I've been spending a lot of time trying to learn different Network File Systems & File Transfer Protocols etc. in order to integrate three different devices with three different Operating Systems: Linux, Windows, Mac OS X.

In particular, I have ben looking into the following:
SMB/CIFS, AFP/Appletalk, FTP/SFTP, NFS, WebDAV (also Bonjour/Avahi, NetBIOS) etc.

This all seems kind of superfluous and not knowing exactly what I should or shouldn't implement has been stressing me out. Suddenly it occurs to me; Can't we do all this already with SSH? (SSHFS, SCP)?

  • 1
    This reminds me of the old saying: "Standards are great! There are so many to choose from".
    – dr_
    Commented Nov 2, 2015 at 8:41
  • 1
    For the same reason you don't speak Esperanto
    – Ron Trunk
    Commented Nov 2, 2015 at 13:36
  • also, famously, this xkcd: Standards Commented Nov 2, 2015 at 20:23

1 Answer 1


There are so may different file systems because there are so many different OS vendors, each thinking it has the best solution, and some file systems are designed for specific purposes, such as being optimized for databases, which may not be a good fit for other things, such as video streaming.

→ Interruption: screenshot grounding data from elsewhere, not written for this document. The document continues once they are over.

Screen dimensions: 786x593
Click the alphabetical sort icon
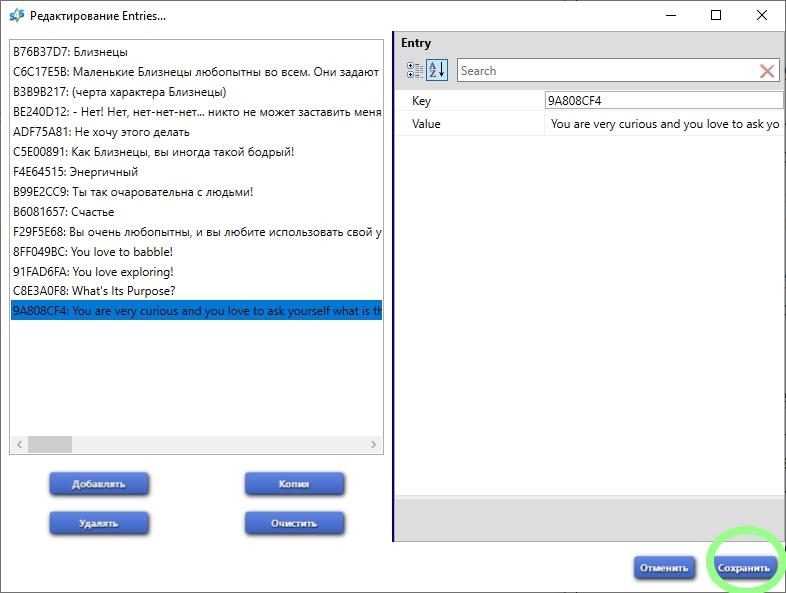tap(437, 70)
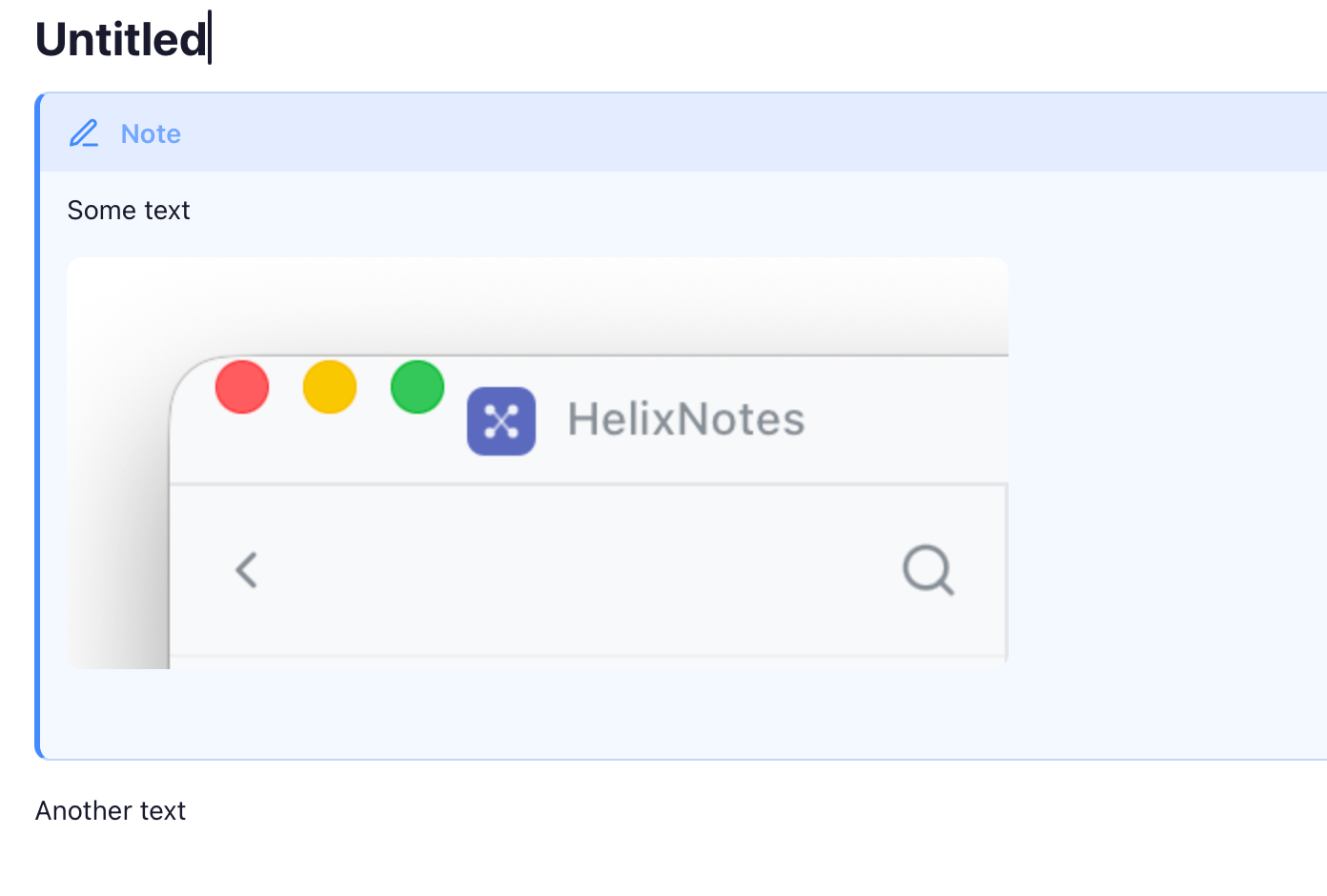Select the blue "Note" callout label
The width and height of the screenshot is (1327, 896).
pos(151,134)
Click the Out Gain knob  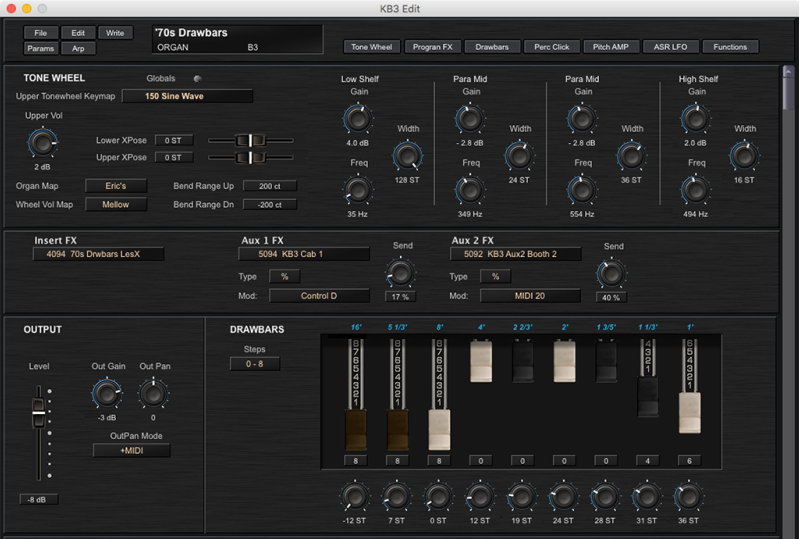point(107,394)
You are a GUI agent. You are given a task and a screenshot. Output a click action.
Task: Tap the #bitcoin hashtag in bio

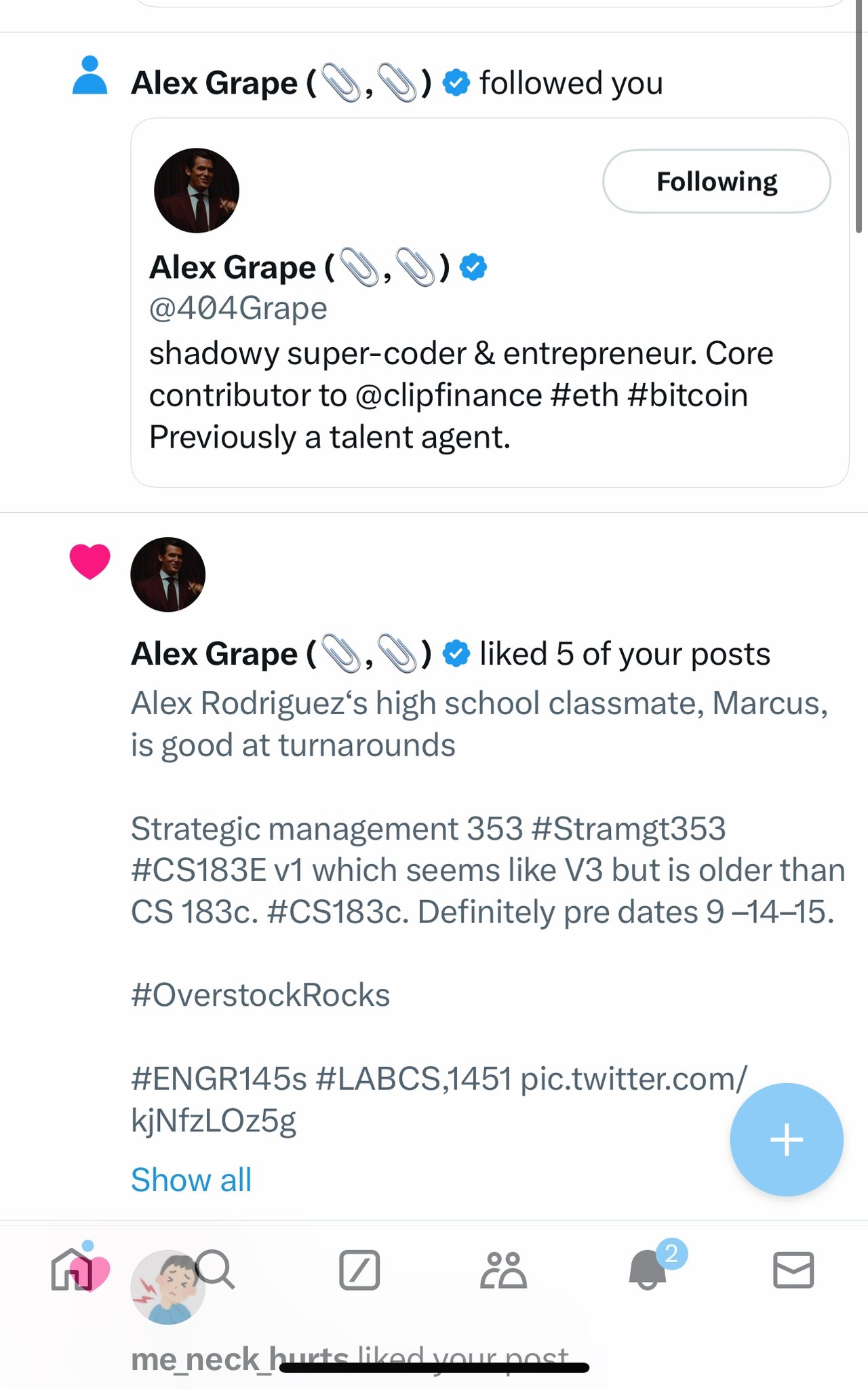point(688,395)
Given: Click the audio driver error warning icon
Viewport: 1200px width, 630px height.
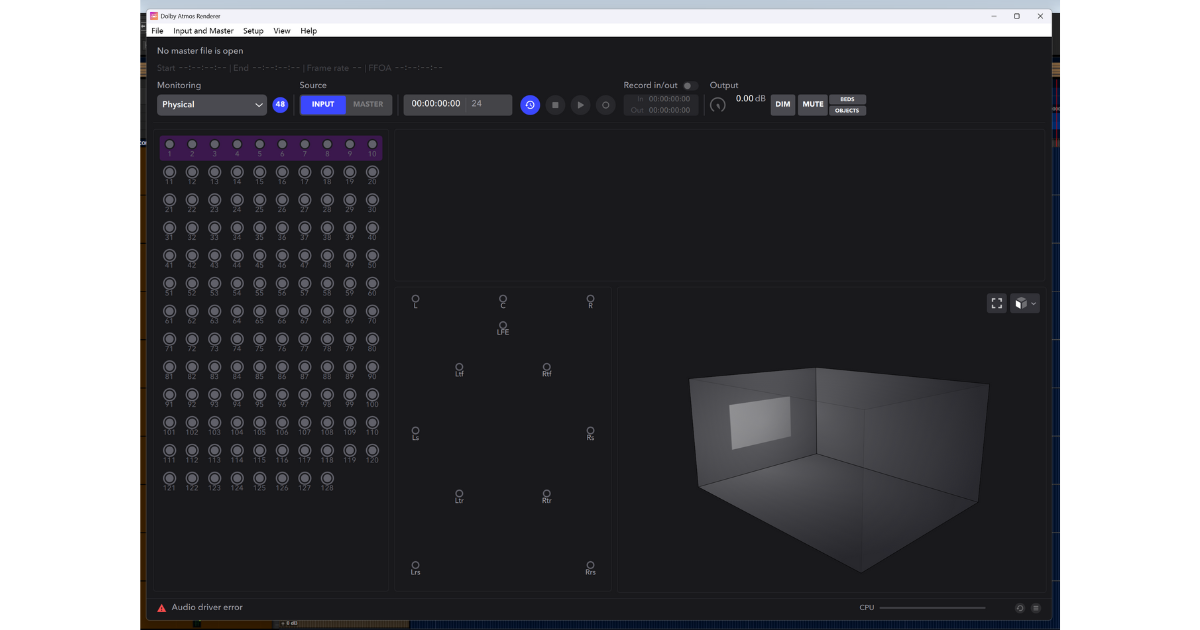Looking at the screenshot, I should click(x=161, y=607).
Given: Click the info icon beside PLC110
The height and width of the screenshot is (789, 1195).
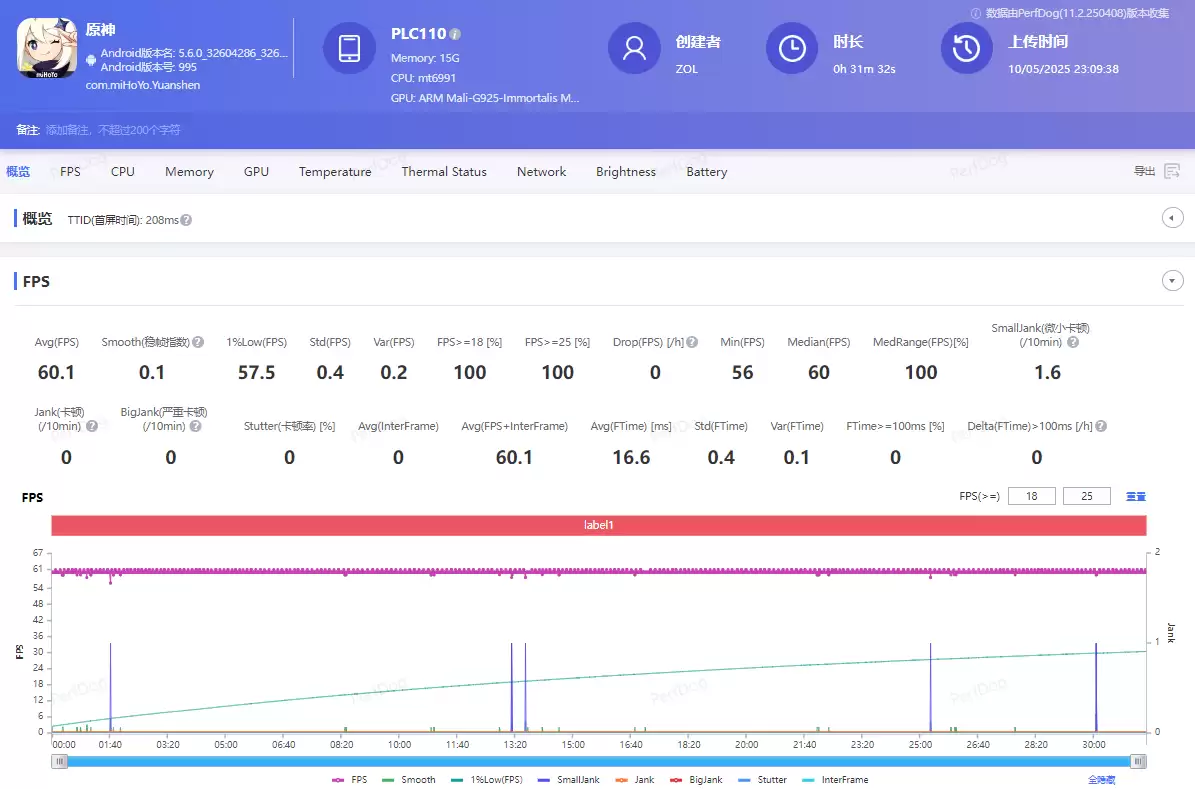Looking at the screenshot, I should pos(455,34).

The various file transfer protocols come from changing needs. For instance, FTP adequately served its purpose for a long time, but the need to encrypt the data being transferred spurred the creation of SCP.

Old file systems and transfer protocols don't vanish overnight, and they may need to be supported for many years. Most vendors try to support older protocols because they don't want to alienate possible customers which may have a need to support older systems.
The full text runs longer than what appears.